Kleber provides the Mavericks with floor spacing as a 6-10 big who can knock down 3s at a consistent clip. But even more so, Kleber is one of Dallas' best defenders, and without him in the rotation, the Mavs' already lackluster defense will suffer even more.

With Kleber sidelined for what could potentially be between 6-8 weeks, according to The Athletic's Shams Charania, the Mavericks are going to have to rely on Dwight Powell and Christian Wood even more. Though Powell doesn't give Dallas any spacing on the offensive side of the ball, he's an athletic pick-and-roll partner for Luka Doncic, whose chemistry is among the best on the team. 

Wood has been having a solid first season with Dallas so far, averaging 16.6 points and 7.6 rebounds off the bench, but his defense has always been a glaring hole and a big reason why he hasn't cracked the starting lineup for the Mavs this season. But with Kleber out, the Mavericks need Wood to be more committed on that end of the floor, because the only other option after he and Powell is JaVale McGee who hasn't been in the rotation consistently in recent weeks. McGee also hasn't been effective as a rim protector, the sole reason Dallas signed him to a three-year, $17.2 million contract in the offseason.

Kleber's injury is just the latest bump in the road for a Mavericks team that has seriously underperformed through the first two months of the season. Doncic is playing at an MVP level, ranking second in the league in points per game (33.3), while also ranking in the top five of assists per game (8.7) and ranking first among guards in rebounds (8.4). Spencer Dinwiddie has done an admirable job in filling Jalen Brunson's shoes in the starting lineup (16.6 points, 5.3 assists), but after that, finding consistent production from the rest of Dallas' roster has been a difficult task this season. Even Wood, who is the third-leading scorer on the team, has nights where he'll only put up eight points off the bench. 

The offense should be able to figure itself out as guys like Reggie Bullock and Dorian Finney-Smith begin making 3s at a higher clip, but the defense is seriously troublesome, and Kleber's absence will only heighten that concern. After finishing last season with the seventh-best defense in the league, Dallas has fallen off a cliff this year, ranking 21st. They are the worst rebounding team in the league and allow the fifth-most offensive boards a game (9.4). Their 3-point defense isn't much better, allowing opponents to shoot 37 percent from downtown on the season, which is seventh-worst in the league.

As it stands, Dallas doesn't have any great options on the roster to replace Kleber, so perhaps they'll be a team looking to make a trade in the near future. But missing Kleber for an extended period of time is far from the only issue plaguing this team right now. The offense is predictable and isn't clicking as it should, the lineups that Jason Kidd is rolling out are questionable and on more than one occasion the Mavericks have racked up losses to some of the worst teams in the league, or a squad missing several of its top players.

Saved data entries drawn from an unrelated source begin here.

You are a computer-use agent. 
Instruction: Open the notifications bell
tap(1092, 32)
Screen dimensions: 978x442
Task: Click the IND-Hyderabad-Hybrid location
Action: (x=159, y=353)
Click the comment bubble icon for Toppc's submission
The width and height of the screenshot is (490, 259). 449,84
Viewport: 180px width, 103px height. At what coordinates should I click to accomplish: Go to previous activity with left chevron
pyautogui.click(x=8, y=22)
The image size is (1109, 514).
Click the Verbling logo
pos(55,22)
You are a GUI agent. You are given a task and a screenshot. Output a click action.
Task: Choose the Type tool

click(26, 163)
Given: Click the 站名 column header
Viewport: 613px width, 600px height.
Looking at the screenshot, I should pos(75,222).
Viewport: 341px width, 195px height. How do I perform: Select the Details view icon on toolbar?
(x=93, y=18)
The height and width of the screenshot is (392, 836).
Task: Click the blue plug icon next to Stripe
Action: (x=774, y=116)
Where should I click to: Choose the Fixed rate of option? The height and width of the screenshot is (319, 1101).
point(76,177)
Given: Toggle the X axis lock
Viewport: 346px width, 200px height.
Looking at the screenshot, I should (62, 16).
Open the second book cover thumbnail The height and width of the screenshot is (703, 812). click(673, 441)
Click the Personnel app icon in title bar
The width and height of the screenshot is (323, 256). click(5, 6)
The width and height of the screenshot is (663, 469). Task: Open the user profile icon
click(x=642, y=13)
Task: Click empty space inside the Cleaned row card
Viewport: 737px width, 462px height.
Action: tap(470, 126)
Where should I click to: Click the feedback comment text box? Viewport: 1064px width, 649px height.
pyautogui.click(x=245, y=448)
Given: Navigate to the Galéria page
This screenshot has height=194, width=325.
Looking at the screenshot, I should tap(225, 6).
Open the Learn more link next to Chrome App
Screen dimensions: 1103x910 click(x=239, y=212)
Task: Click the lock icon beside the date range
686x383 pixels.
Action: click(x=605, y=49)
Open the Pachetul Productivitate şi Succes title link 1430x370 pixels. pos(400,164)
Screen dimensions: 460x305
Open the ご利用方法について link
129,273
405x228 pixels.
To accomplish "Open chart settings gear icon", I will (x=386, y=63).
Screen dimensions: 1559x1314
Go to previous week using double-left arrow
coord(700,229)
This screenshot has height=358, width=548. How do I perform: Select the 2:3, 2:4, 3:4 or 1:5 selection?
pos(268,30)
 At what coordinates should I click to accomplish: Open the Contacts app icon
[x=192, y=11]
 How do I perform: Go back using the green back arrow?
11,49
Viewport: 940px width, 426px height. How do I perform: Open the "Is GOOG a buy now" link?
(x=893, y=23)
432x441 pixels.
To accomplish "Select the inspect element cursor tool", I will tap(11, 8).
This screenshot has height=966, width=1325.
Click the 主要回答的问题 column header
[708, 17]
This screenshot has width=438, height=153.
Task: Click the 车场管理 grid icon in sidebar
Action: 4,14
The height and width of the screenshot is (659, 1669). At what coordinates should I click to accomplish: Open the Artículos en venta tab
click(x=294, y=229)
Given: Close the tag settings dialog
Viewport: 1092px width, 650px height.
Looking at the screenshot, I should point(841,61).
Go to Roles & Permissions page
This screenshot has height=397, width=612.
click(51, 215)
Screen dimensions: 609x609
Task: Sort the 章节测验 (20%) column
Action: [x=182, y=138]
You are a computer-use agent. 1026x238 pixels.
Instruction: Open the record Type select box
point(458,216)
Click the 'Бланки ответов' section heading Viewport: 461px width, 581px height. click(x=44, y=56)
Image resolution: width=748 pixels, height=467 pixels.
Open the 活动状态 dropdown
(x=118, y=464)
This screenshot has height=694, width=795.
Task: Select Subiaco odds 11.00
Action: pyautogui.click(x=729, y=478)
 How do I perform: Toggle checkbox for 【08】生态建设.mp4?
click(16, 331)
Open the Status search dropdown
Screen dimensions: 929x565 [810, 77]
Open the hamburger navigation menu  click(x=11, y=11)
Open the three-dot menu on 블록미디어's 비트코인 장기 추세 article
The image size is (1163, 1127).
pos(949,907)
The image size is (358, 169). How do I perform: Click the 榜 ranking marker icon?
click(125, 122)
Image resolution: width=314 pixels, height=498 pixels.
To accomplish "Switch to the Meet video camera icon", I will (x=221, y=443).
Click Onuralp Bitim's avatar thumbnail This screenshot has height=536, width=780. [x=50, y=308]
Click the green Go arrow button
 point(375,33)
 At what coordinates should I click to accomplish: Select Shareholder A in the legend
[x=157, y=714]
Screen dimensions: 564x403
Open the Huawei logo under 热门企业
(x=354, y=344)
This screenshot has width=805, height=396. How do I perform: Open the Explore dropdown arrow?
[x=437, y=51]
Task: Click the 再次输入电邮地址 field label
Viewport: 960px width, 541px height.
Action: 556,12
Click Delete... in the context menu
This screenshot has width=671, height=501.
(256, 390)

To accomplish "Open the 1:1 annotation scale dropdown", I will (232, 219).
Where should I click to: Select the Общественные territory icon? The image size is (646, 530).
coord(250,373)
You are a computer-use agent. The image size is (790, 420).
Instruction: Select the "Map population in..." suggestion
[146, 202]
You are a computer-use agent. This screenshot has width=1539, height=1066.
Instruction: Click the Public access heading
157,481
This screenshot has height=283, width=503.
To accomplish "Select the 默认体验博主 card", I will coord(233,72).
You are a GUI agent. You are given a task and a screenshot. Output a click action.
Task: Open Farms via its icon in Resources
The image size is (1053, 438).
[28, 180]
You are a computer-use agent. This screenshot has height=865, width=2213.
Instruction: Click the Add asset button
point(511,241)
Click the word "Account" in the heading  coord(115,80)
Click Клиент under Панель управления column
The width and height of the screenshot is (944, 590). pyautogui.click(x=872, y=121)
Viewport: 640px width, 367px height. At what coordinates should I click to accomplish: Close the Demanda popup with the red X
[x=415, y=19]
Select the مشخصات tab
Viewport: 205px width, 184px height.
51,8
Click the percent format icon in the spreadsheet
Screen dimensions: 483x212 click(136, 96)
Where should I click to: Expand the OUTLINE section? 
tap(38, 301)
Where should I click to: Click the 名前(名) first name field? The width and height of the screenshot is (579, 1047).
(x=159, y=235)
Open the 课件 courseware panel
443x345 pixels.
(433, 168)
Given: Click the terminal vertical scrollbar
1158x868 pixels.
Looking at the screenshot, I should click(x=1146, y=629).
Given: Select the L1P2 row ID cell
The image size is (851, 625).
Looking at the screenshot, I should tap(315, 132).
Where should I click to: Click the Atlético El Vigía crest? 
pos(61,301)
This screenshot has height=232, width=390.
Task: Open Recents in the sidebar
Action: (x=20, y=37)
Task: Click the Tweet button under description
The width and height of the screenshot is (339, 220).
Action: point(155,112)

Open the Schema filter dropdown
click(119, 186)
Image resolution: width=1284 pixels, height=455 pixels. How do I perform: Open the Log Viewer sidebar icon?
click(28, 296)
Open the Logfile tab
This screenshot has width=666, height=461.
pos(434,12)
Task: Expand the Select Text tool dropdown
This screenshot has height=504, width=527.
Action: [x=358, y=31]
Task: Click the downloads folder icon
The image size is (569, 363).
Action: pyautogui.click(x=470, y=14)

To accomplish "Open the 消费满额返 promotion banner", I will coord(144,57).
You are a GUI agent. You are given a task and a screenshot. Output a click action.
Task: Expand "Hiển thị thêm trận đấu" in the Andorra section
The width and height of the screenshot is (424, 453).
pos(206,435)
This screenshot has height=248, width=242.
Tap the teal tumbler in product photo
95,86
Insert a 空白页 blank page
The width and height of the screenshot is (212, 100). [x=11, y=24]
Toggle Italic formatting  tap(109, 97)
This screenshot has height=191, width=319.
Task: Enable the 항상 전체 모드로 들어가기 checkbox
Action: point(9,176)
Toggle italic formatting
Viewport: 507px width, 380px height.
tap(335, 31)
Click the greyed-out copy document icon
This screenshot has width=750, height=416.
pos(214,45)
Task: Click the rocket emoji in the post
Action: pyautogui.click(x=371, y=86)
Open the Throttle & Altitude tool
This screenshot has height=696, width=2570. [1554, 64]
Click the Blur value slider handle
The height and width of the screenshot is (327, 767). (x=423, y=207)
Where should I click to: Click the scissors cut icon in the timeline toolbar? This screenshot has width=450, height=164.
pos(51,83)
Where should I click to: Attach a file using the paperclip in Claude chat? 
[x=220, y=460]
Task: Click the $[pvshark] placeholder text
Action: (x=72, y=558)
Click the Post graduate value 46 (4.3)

This injury to Kleber is a gut punch to the Mavs, who are currently clinging to the No. 9 spot in the West. And while it isn't ideal, perhaps it's the unfortunate event that needed to happen in order for this team to make some sort of move ahead of the trade deadline. Because as of right now, Dallas isn't playing like a playoff team, and certainly not like the team that made it all the way to the Western Conference finals a season ago.